Nguyễn Thái Ngọc Duy <[email protected]> writes:
> Signed-off-by: Nguyễn Thái Ngọc Duy <[email protected]>
> ---
> For my education but may help people who are interested in the
> format. Most is gathered from commit messages, except the delta tree
> entries.
Thanks.
> diff --git a/Documentation/technical/pack-format-v4.txt
> b/Documentation/technical/pack-format-v4.txt
In the final version it may be a good idea to either have this
together with the documentation for the existing pack-formats, or
add a reference from the documentation for the existing formats to
point at this new file saying "for v4 see ...".
> new file mode 100644
> index 0000000..9123a53
> --- /dev/null
> +++ b/Documentation/technical/pack-format-v4.txt
> @@ -0,0 +1,110 @@
> +Git pack v4 format
> +==================
> +
> +== pack-*.pack files have the following format:
> +
> + - A header appears at the beginning and consists of the following:
> +
> + 4-byte signature:
> + The signature is: {'P', 'A', 'C', 'K'}
> +
> + 4-byte version number (network byte order): must be version
> + number 4
> +
> + 4-byte number of objects contained in the pack (network byte
> + order)
> +
> + - (20 * nr_objects)-byte SHA-1 table: sorted in memcmp() order.
> +
> + - Commit name dictionary: the uncompressed length in variable
> + encoding, followed by zlib-compressed dictionary. Each entry
> + consists of two prefix bytes storing timezone followed by a
> + NUL-terminated string.
The log and code use different names to call this thing. "commit
name" is misleading (e.g. it is not "commit object name", but "names
recorded in commit objects"; it is not only for "committer" names,
but also applies to authors; it is not just names but also emails
and TZ used). Perhaps a better name would be "ident" table, as we
use the word "ident" only to refer to data to refer to people who
are recorded on either author/committer/tagger lines of the objects?

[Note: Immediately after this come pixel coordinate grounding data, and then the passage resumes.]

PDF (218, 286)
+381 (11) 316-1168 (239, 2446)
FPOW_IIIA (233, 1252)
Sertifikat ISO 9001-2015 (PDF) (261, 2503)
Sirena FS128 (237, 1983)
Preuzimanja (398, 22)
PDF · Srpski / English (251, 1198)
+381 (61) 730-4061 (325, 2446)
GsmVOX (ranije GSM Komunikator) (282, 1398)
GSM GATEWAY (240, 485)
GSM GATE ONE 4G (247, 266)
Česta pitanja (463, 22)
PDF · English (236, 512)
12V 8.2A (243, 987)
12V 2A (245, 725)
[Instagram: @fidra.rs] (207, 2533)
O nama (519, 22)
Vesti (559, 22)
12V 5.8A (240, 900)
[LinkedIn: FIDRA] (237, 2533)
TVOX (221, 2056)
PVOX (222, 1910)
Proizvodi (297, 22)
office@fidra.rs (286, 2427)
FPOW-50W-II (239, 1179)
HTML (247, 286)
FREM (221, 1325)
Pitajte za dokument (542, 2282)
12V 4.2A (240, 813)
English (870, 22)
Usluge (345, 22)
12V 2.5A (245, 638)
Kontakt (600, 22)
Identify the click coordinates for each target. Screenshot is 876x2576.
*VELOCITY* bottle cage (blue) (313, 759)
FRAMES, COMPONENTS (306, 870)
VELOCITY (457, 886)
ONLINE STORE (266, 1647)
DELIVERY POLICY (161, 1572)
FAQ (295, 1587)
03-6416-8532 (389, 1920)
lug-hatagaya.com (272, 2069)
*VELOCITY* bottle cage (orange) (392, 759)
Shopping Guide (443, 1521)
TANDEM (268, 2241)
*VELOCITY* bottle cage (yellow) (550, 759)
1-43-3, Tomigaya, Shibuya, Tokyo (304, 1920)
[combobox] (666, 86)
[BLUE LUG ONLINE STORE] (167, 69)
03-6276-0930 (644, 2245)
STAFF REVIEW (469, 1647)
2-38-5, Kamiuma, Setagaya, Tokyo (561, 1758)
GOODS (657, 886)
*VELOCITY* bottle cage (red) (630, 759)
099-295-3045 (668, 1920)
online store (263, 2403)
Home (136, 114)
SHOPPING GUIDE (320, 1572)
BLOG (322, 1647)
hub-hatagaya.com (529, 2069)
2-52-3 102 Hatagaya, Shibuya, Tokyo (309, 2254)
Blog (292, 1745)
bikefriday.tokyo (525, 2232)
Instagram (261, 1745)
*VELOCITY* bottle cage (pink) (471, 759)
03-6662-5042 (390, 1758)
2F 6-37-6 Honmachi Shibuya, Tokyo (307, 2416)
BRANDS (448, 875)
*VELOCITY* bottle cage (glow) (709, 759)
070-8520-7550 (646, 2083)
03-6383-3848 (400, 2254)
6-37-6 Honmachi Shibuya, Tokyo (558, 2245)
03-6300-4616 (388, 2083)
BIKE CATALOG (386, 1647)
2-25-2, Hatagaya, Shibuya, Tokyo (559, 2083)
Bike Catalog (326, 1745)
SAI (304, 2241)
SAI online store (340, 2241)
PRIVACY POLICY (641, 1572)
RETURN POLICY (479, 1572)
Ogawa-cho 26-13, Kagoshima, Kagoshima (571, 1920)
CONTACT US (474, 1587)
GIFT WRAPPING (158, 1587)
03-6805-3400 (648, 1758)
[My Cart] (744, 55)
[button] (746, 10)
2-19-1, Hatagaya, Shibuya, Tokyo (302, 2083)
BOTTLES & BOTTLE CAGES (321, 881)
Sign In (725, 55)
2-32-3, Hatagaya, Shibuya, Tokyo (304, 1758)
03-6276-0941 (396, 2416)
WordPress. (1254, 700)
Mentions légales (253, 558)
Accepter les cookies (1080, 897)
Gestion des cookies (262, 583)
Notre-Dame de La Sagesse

> + (undeltified representation)
> + n-byte type and length (4-bit type, (n-1)*7+4-bit length)
> + [uncompressed data]
> + [compressed data]
These two lines are not useful; it is better spelled as [data
specific to object type] as you have to enumerate what are stored
and how for each type separately anyway.
> +=== Tree representation
> +
> + - n-byte type and length (4-bit type, (n-1)*7+4-bit length)
> +
> + - Number of trees in variable length encoding
> +
> + - A number of trees, each consists of
The above "number of trees" sounds both wrong; aren't they the
number of "tree entries" (that can be blobs or subtrees) this tree
object records?
> + Path component reference: an index, in variable length encoding,
> + into tree path dictionary, which also covers entry mode.
> +
> + SHA-1 in SHA-1 reference encoding.
> +
> +Path component reference zero is an indicator of deltified portion and
> +has the following format:
> +
> + - path component reference: zero
> +
> + - index of the entry to copy from, in variable length encoding
> +
> + - number of entries in variable length encoding
> +
> + - base tree in SHA-1 reference encoding
> +
> +=== SHA-1 reference encoding
> +
> +This encoding is used to encode SHA-1 efficiently if it's already in
> +the SHA-1 table. It starts with an index number in variable length
> +encoding. If it's not zero, its value minus one is the index in the
> +SHA-1 table. If it's zero, 20 bytes of SHA-1 is followed.
--
To unsubscribe from this list: send the line "unsubscribe git" in
the body of a message to [email protected]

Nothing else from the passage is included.